How Long Does Weed Stay In Your System

There are a few reasons that this question is so often asked. Why we are asking isn’t really important though, the main thing is that the answer can be a little tricky. When we think about how long anything stays in your body there are a variety of factors. It entirely depends on the person, how the weed has been ingested, which part of the body we are testing for residue, and the list only goes on. So today we are going to have a really good look into how long weed stays in the body from a variety of angles. Hopefully we can try to clear up a few myths at the same time.

How often do you smoke?

Like anything else cannabis can build up over time, in the body that is. So how often and how much you smoke will have an effect on how long the weed stays in your system. If you are a frequent smoker you may end up with cannabis in your system a month after stopping smoking. If you are new to smoking and have just had a teensy puff it may be gone by the next day. This is why the question in general is so complicated. If you smoke a lot there could be traces of cannabis in your hair for months after the last smoke. Heck, the longest detection currently on record is 90 days! So even though I can’t give you an exact estimate based purely on the frequency of your getting stoned, it’s safe to say that the more often you do it the longer it will be in your system.

Your Body

Depending on your levels of body fat, your metabolism, your tolerance and a bunch of other nonsense you will process cannabis faster or slower. Isn’t it fun that there are so many variables? Those of us with higher body fat may metabolise cannabis more slowly than super skinny people. This is based purely on the fact that our bodies process things at different rates depending on our weight, diet, fitness and overall metabolism. Some people suggest using your BMI to figure out roughly how long it will take you to process cannabis. I suggest not ever using your BMI for anything because it is complete and utter nonsense that has been debunked several times so probably ignore it. Your gender also alters how quickly you metabolise things, so if you are female you may keep cannabis in your body for longer. You may also show higher amounts of THC if you are severely dehydrated.

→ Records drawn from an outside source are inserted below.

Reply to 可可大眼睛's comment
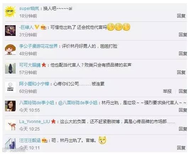Image resolution: width=189 pixels, height=154 pixels. [x=181, y=72]
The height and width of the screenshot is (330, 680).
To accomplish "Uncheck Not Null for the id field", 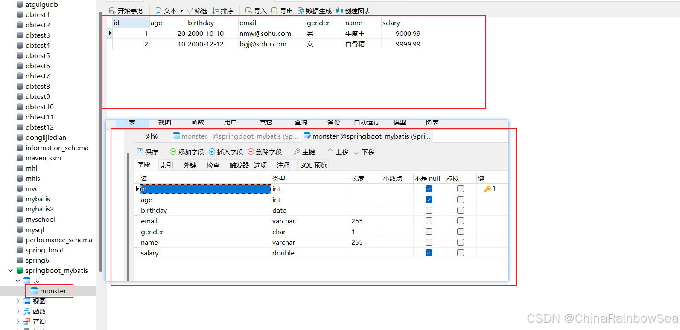I will (x=429, y=189).
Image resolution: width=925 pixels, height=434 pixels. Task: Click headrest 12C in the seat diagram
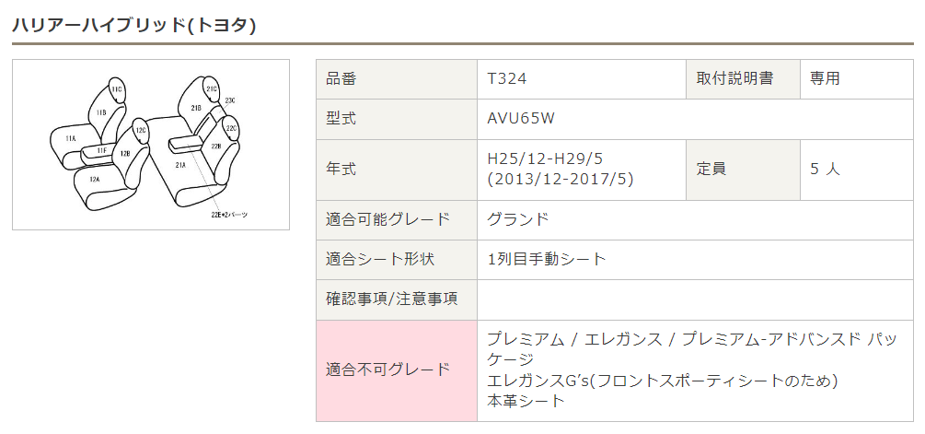[x=141, y=131]
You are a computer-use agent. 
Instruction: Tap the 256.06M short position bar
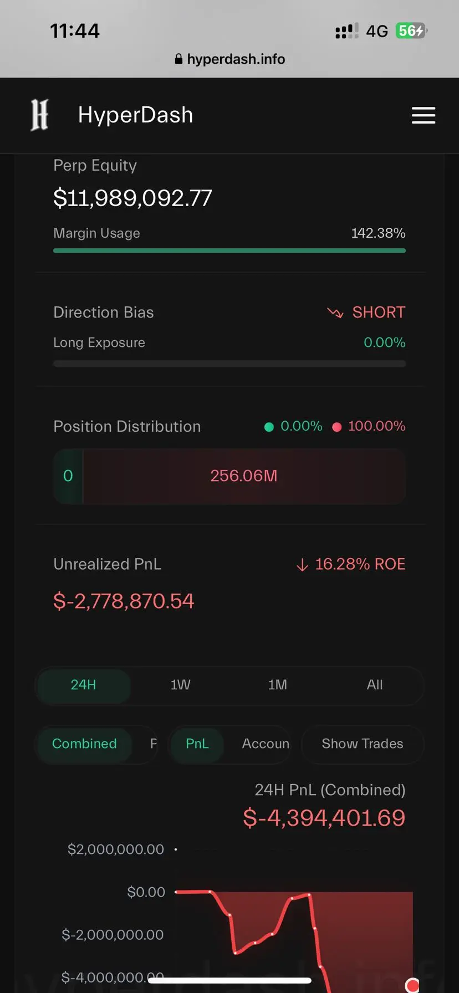click(244, 477)
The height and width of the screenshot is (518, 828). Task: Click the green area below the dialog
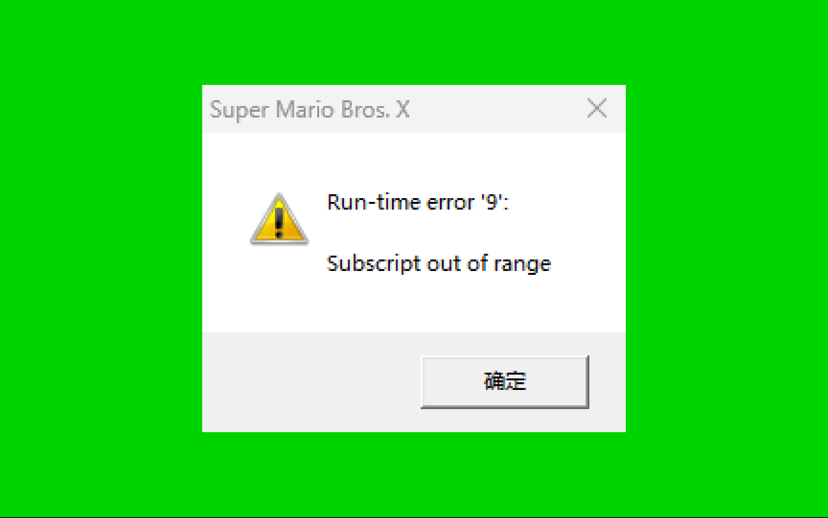coord(414,474)
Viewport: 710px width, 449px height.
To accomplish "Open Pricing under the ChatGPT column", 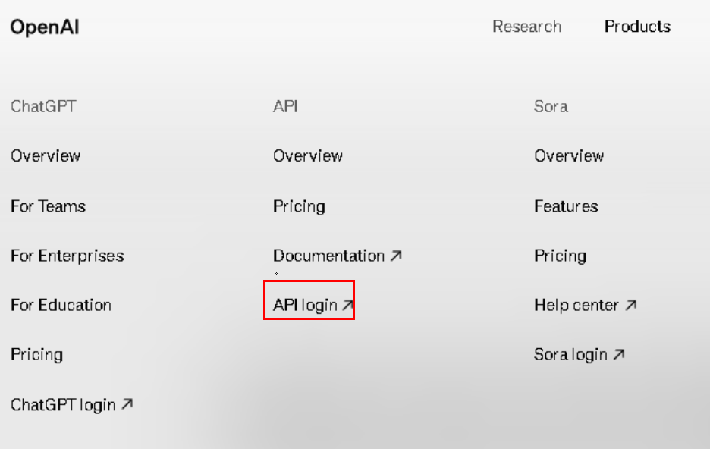I will coord(36,354).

Generalised Detection Windows

I know all of the info I’ve given you thus far has been a little frustratingly vague. However, I can provide you with general detection windows created through a number of scientific studies. It is generally believed that a first time smoker will only retain detectable levels of cannabis for about 3 days. If you are a casual smoker, say a few times a week, then this window goes up to roughly 5 – 7 days. However, as I mentioned earlier, if you are a regular smoker and light up at least once a day you could easily have detectable levels for a month or longer. If we are talking about tests designed to find cannabis in your body we also need to look at the type of test being used to estimate a time frame.

Tests

Blood: If you are being tested through your blood it can usually only be detected for a few days after smoking. This goes up to about 25 days with very regular smokers.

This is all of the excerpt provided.